[GOAL OF THE EXERCISE] Transcribe the listing in full, word for word; pictures do not belong in the copy.

[TASK MATERIAL]
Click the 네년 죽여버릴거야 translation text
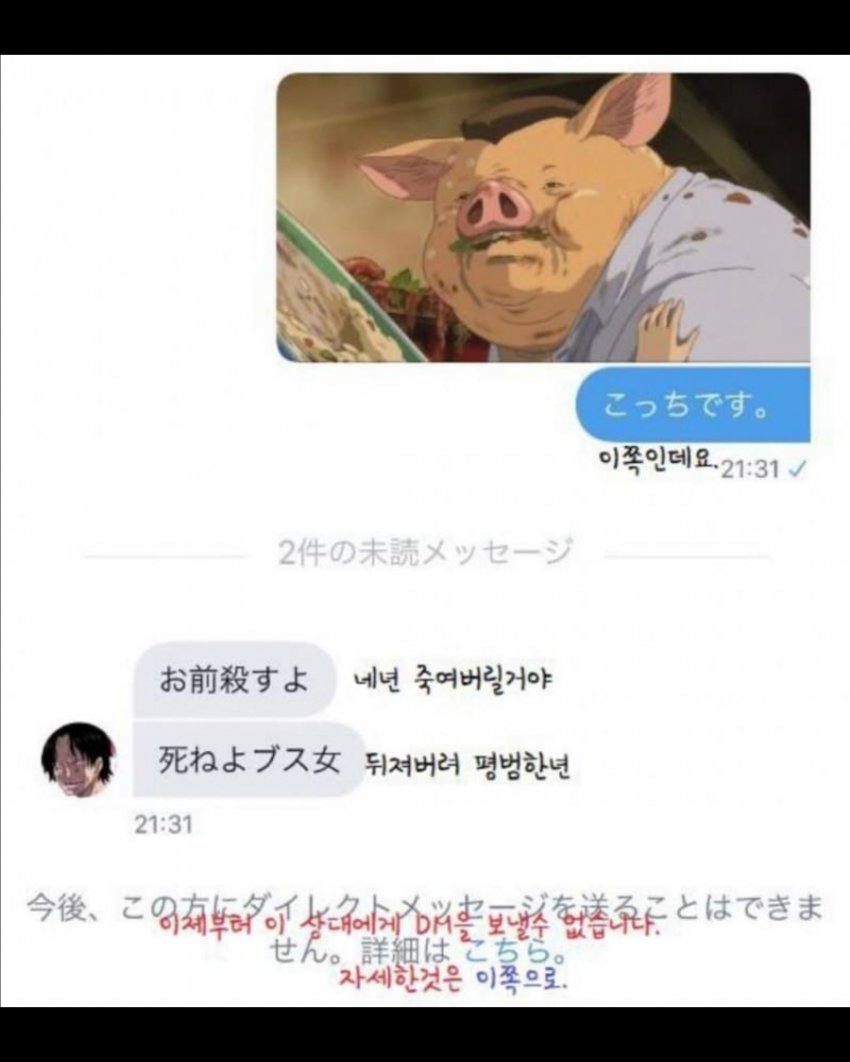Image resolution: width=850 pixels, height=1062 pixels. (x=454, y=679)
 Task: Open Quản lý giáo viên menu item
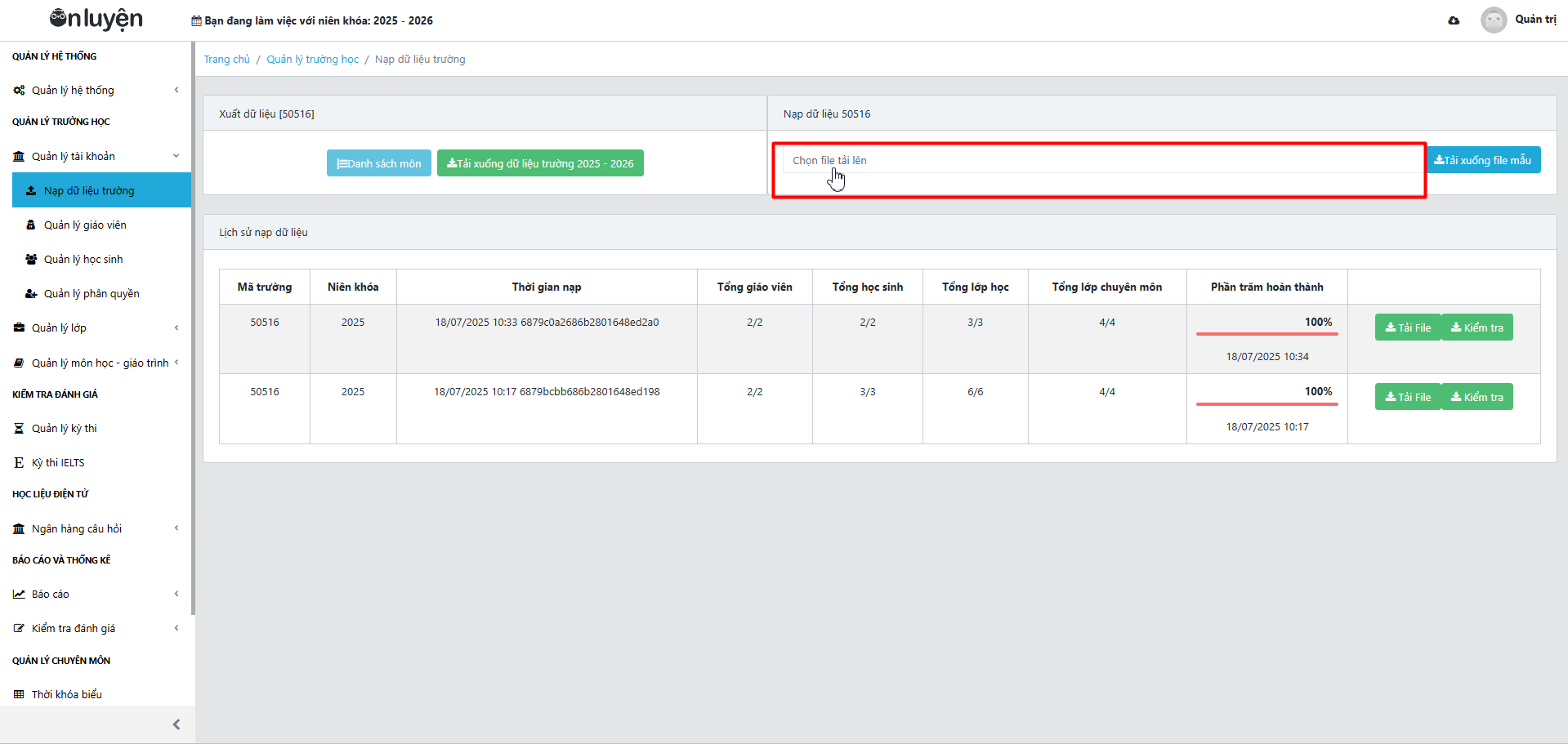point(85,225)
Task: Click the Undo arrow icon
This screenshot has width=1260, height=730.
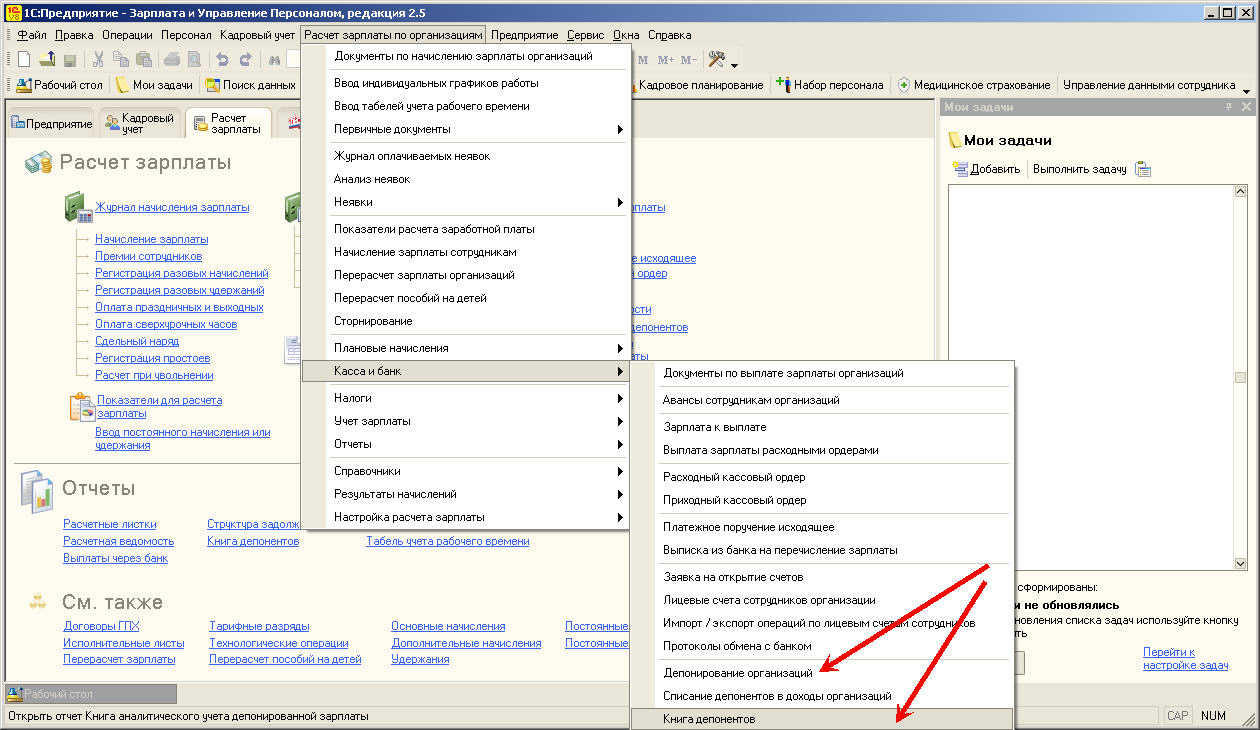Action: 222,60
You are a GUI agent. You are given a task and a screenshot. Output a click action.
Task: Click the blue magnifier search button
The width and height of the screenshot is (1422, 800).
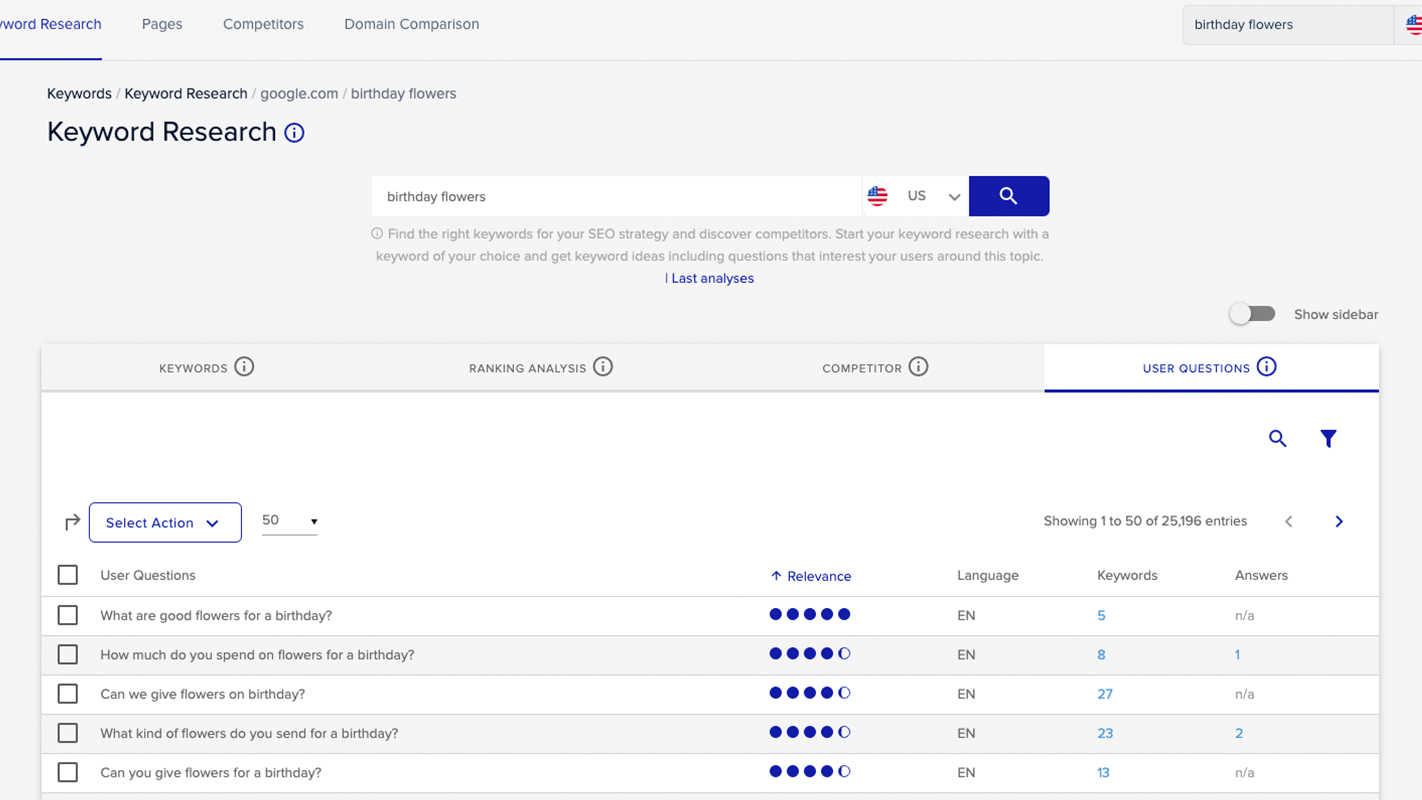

[WRITTEN ANSWER]
Click the 네년 죽여버릴거야 translation text
Image resolution: width=850 pixels, height=1062 pixels. (x=454, y=679)
 Task: Open Quản lý giáo viên menu item
point(85,225)
Task: Click the Undo arrow icon
This screenshot has width=1260, height=730.
Action: 222,60
You are a GUI agent. You are given a task and a screenshot. Output a click action.
Task: Click the blue magnifier search button
The width and height of the screenshot is (1422, 800).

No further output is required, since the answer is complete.